Certo, sarebbe una bella cosa che tutti i consumatori di gas si coalizzassero e diventassero “un sol uomo”. È quello che (ormai da secoli….) cercano di realizzare i sindacati per fare in modo che i lavoratori non si presentino alla spicciolata davanti all’imprenditore (o agli imprenditori coalizzati) ma tutti insieme, secondo il famoso motto “l’unione fa la forza”. Purtroppo coi risultati che vediamo.

È vero che nel caso dei lavoratori è tradizione ritenere che essi non “domandano un lavoro” ma “offrono forza lavoro” e quindi i sindacati cercano di instaurare non un monopsonio (buono) ma un monopolio (cattivo…).

Ma credo che ci siamo capiti (e con l’occasione andatevi a leggere la voce trust di un vocabolario di inglese per capire il pasticcio lessicale e semantico).

Il problema è che:

1) non tutti i paesi europei la pensano allo stesso modo sul price cap. Qualcuno (Olanda) sta guadagnando dall’attuale fase di rialzo dei prezzi (+170% negli ultimi 12 mesi); qualcuno (Germania) ha qualche vincolo geopolitico di troppo; qualcuno (Francia, UK ma anche USA) ha fonti alternative; qualcuno (Spagna) ha preso altre misure.

2) quand’anche si riuscisse (con un miracolo) a coalizzare tutti i paesi europei, nel mondo ci sono molte altre nazioni consumatrici che non vogliono/possono/credono di unirsi al gruppo e alle quali la Russia può reindirizzare i suoi flussi. Non è immediato ma non è impossibile. India, Pakistan e Cina sono paesi consumatori. La Cina, ad esempio, ha aumentato quest’anno la sua domanda alla Russia di 30 mld di metri cubi e altri 50 saranno possibili con la costruzione di un nuovo gasdotto. Da notare che 80 miliardi sono la metà (!) delle importazioni europee.
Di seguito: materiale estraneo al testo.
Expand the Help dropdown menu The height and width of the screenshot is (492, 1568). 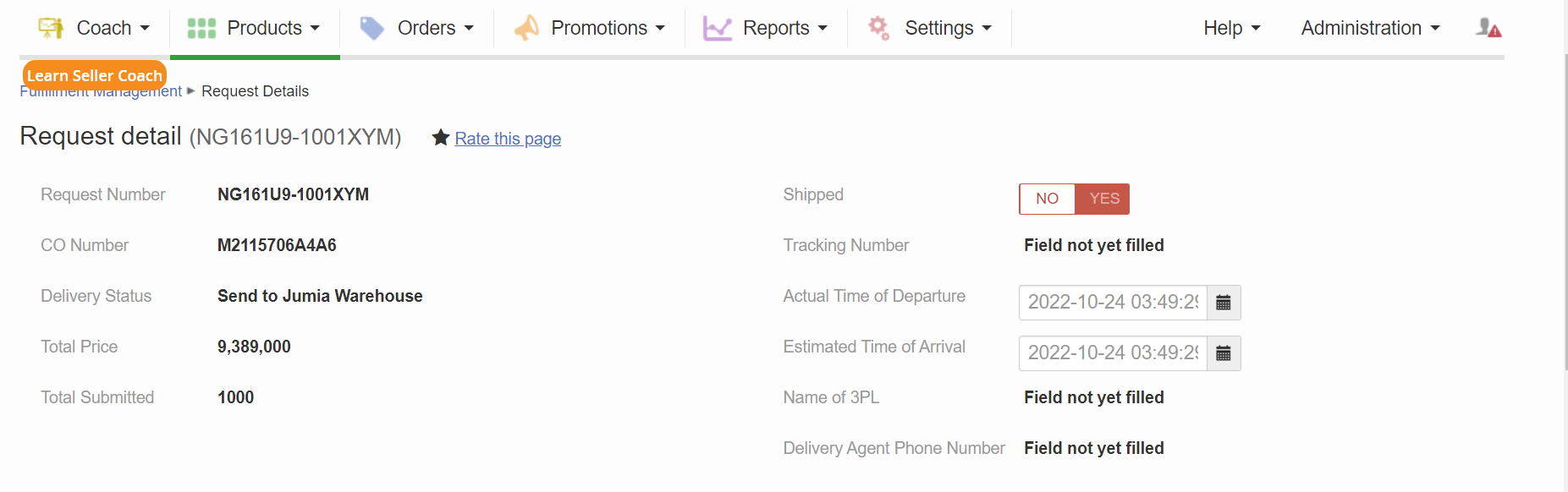(x=1231, y=28)
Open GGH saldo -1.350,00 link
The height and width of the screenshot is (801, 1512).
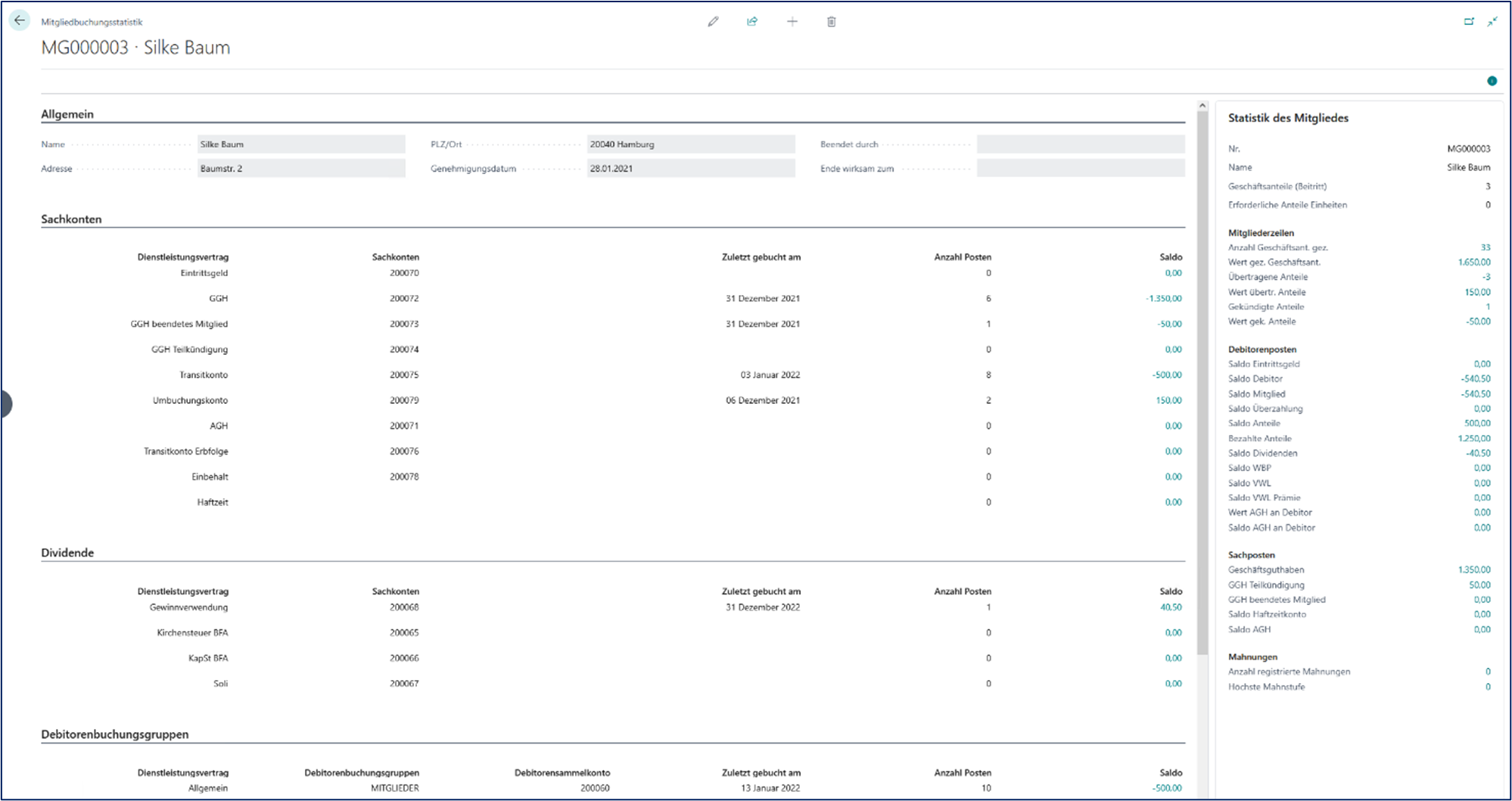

3) il prezzo del gas non lo decide Putin ma un mercato mondiale di contratti future con scambi giornalieri per un equivalente di diversi miliardi di metri cubi/anno. Finora nessuno è mai riuscito a “mettere le braghe” non solo al mondo ma anche a un mercato future su una commodity con decine di produttori e centinaia di acquitenti all’ingrosso. Da notare che il “whatever it takes” di Mario Draghi, pronunciato proprio 10 anni fa, vedi qui https://www.glistatigenerali.com/governo/draghi-anatomia-di-una-frase-correggendo-la-treccani/, fu ritenuto credibile dai mercati anche per l’aspetto non trascurabile che veniva dall’unico produttore mondiale di euro (un vero monopolista): il presidente della BCE.

Dunque perché si parla di price cap?

Provo con tre ipotesi: a) spaventare la Russia e ridurla a più miti consigli (ma non mi pare abbiano abboccato); b) galvanizzare l’Europa su un obiettivo comune (ma sarebbe bene porsi obiettivi non illusori perché dopo l’illusione arriva sempre la delusione); c) boh?

Si può fare qualcosa? Certo: quello che il Governo sta già facendo, cioè, subito diversificare i fornitori, domani razionalizzare i consumi, dopodomani utilizzare le fonti alternative sostenibili. Tolto il price cap, è sempre l’Agenda Draghi.